Ukrainian group seeks terror probe


KIEV, Ukraine (JTA) — A Ukrainian Jewish group  wants the government to investigate an explosive device placed inside a synagogue as a terrorist act.

In a statement Wednesday, the Ukrainian Jewish Committee said it considered the incident at the Lutzk Progressive Jewish Congregation “nothing else but a terrorist act directed against all citizens of Ukraine.” The statement "expresses deep anxiety and concern regarding an attempt to blow up the Lutzk synagogue.”

A bottle of white powder hooked up to a timing device was discovered Monday in the ventilation system in the synagogue basement.

According to law enforcement agencies, the explosive device was real, though tests are being done to determine if the explosive could have detonated. There have been no arrests in the case.

“We consider that international terrorism has declared a war against Ukraine," the statement said. "And the recent case is a logical result of inactivity of the Ukrainian state in a struggle against anti-Semitism — which is on the rise — and a fuzzy anti-terrorist position on the international scene. If Ukraine continues to remain aloof, then next time could be tragic.”

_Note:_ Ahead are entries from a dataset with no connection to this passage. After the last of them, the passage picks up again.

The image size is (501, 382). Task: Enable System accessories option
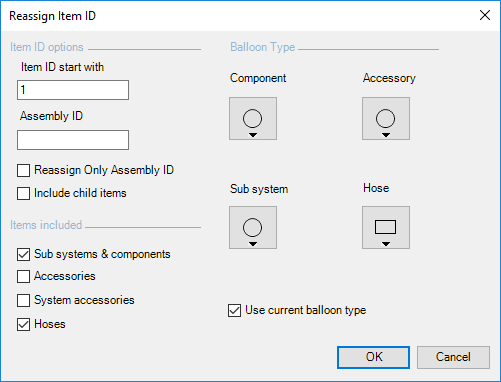point(23,300)
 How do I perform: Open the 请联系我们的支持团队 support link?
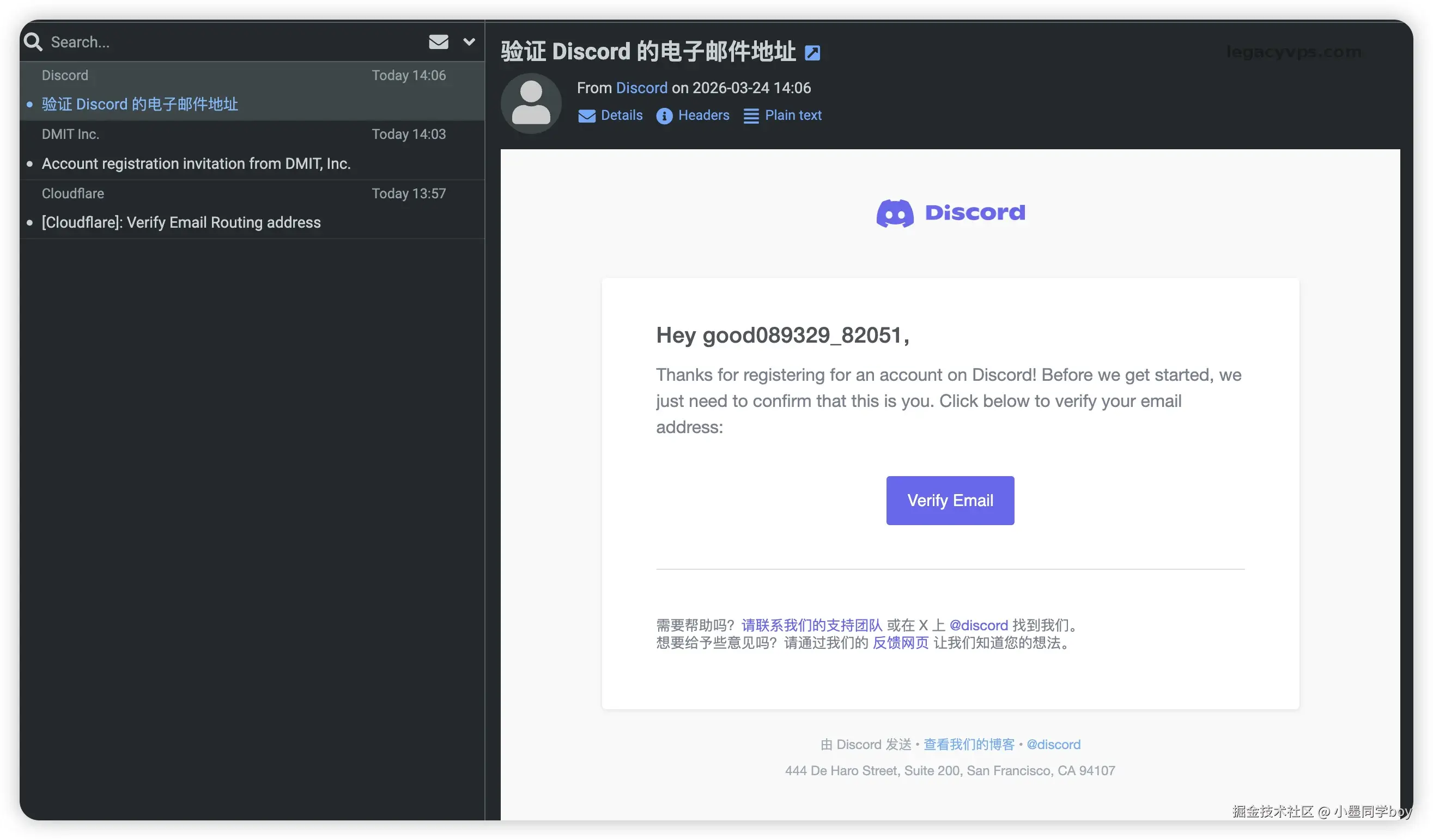pos(811,625)
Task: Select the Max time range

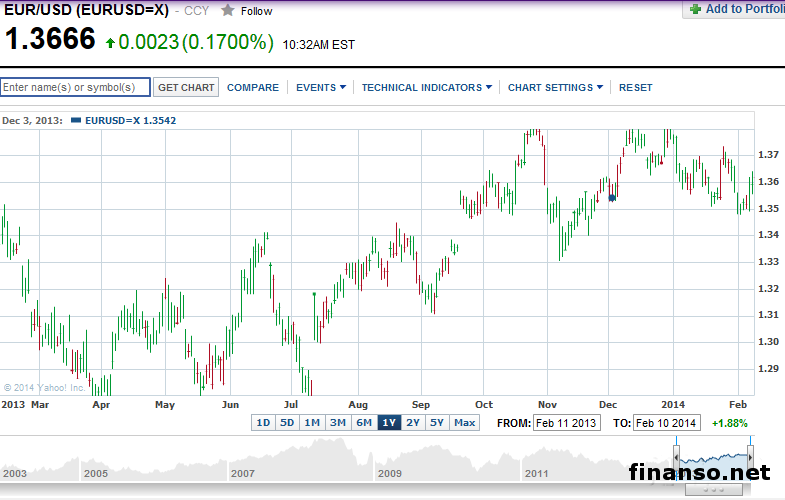Action: pyautogui.click(x=464, y=423)
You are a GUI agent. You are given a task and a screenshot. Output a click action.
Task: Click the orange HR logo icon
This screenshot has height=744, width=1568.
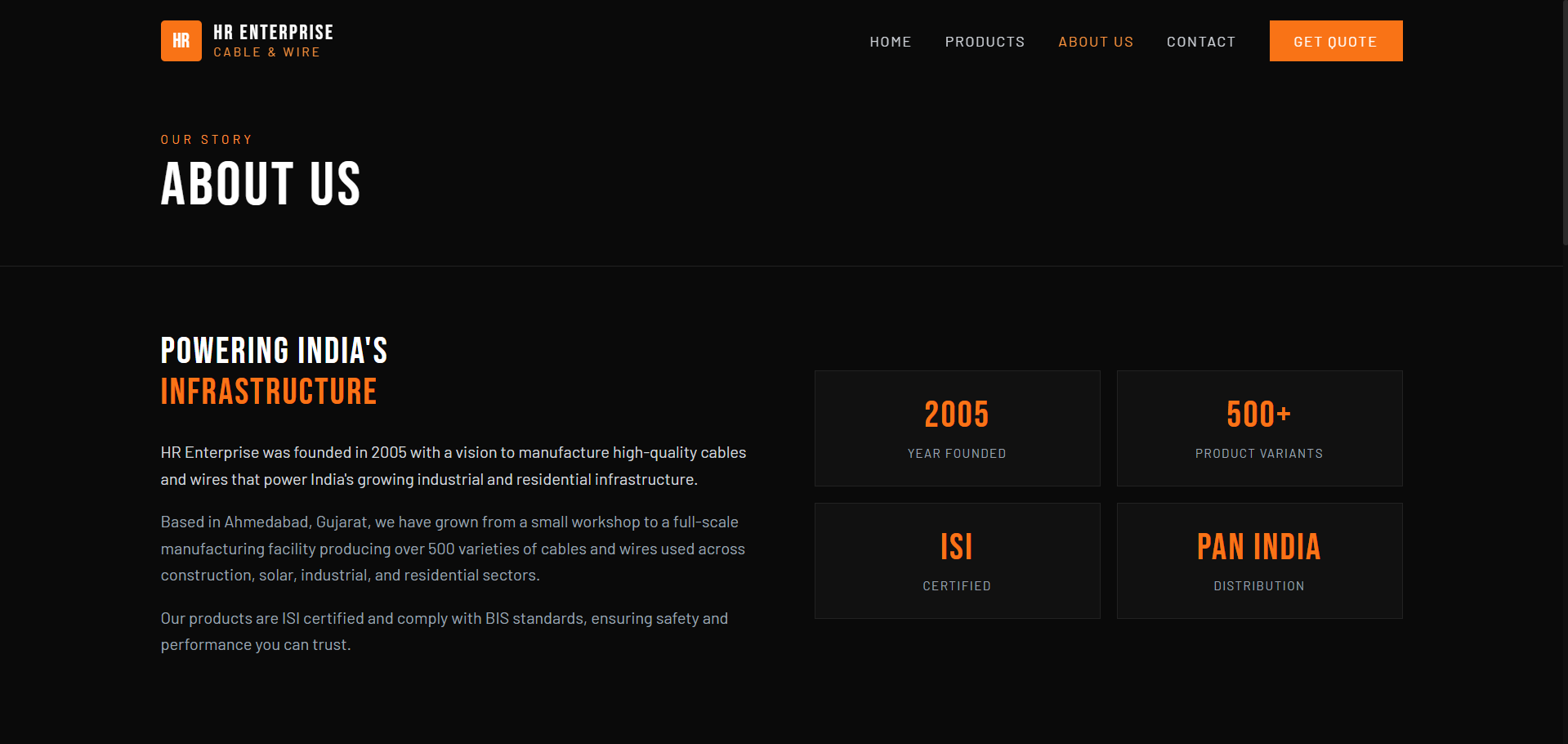(181, 41)
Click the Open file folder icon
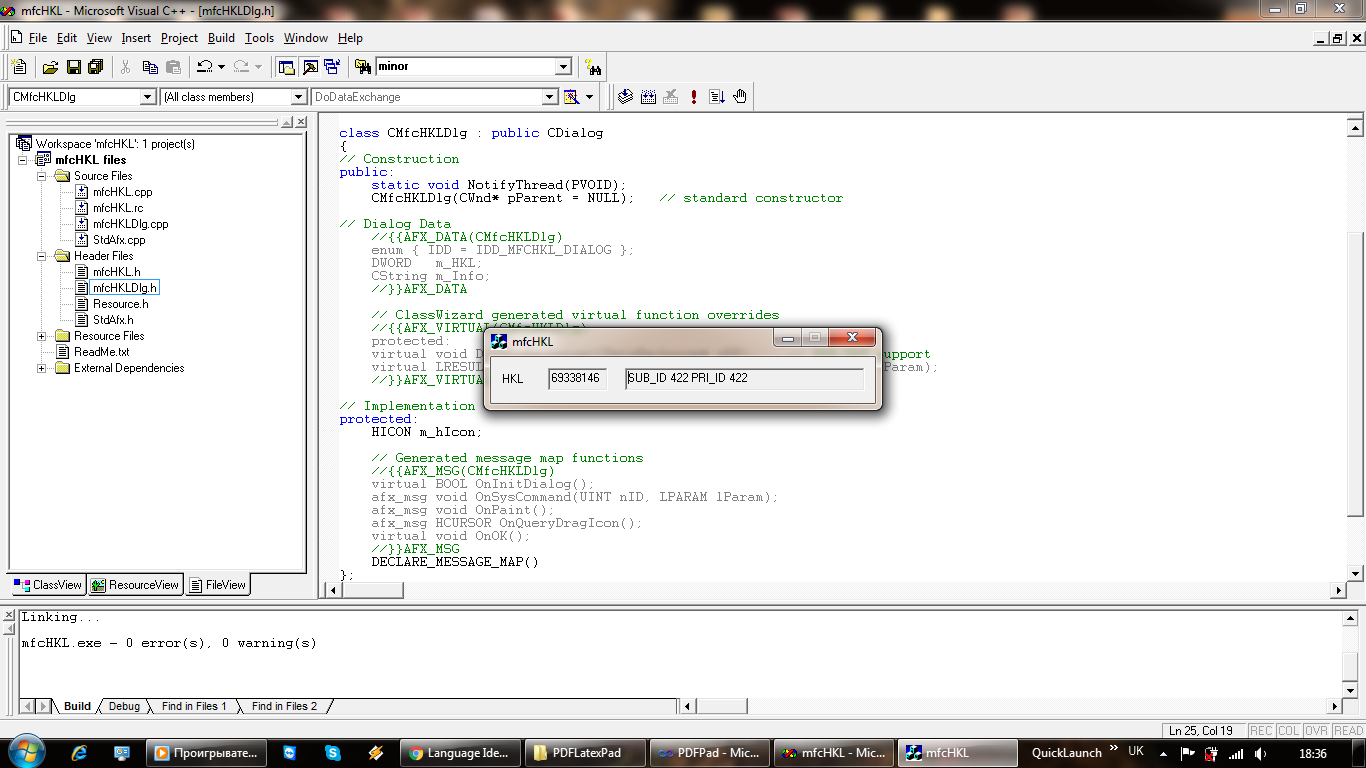This screenshot has width=1366, height=768. (x=50, y=67)
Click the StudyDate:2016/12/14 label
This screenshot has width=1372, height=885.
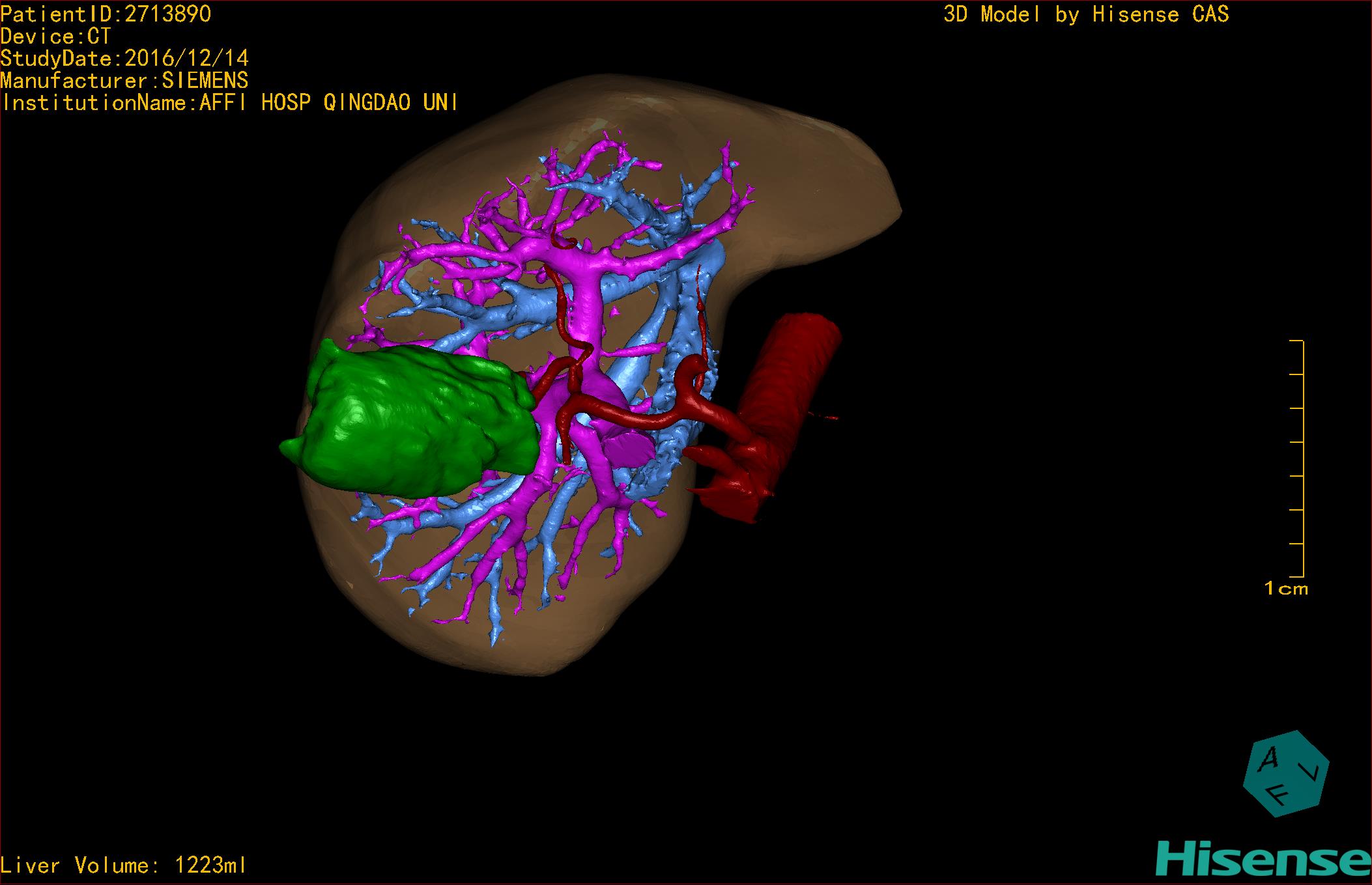click(x=124, y=59)
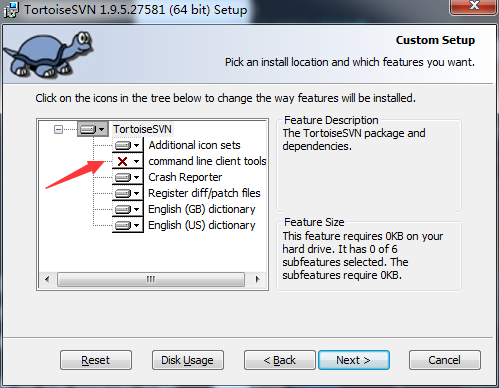This screenshot has height=388, width=499.
Task: Click Additional icon sets drive icon
Action: pyautogui.click(x=127, y=145)
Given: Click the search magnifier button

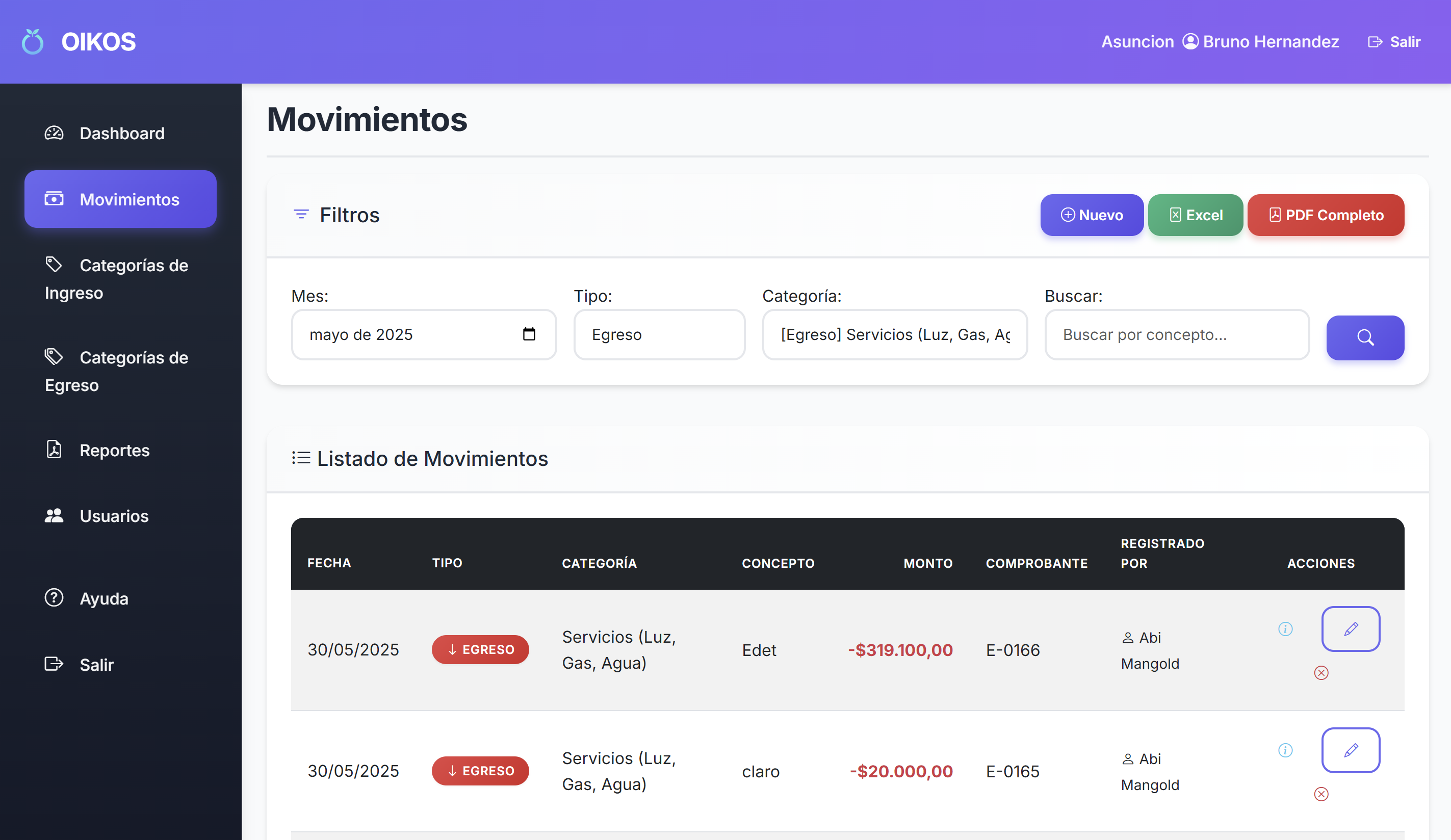Looking at the screenshot, I should tap(1365, 337).
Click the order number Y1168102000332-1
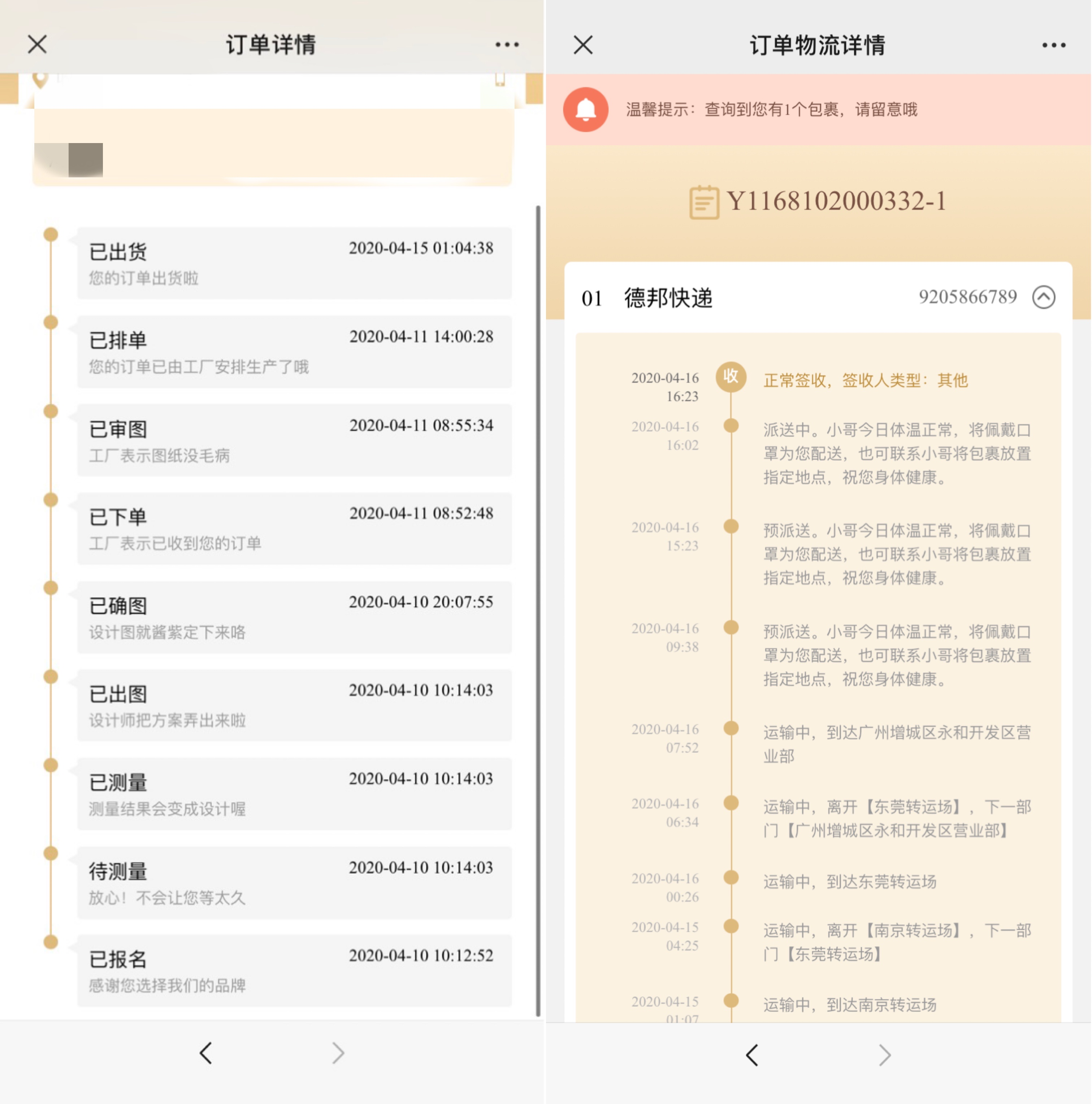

The committee called on Ukraine’s president and prime minister to take control of the probe, and leaders of law enforcement agencies to make every effort to determine guilt in the attempted attack.

Gen. Viktor Shvydkoi, chief of police of the Volyn region, told JTA that law enforcement agencies have not yet opened a criminal case and that the case materials were transferred by the police to the Ukrainian Secret Service department, or SBU.

According to a preliminary investigation and the findings of a commission of experts, Shvydkoi said, "the explosive did not explode due to a technical reason.”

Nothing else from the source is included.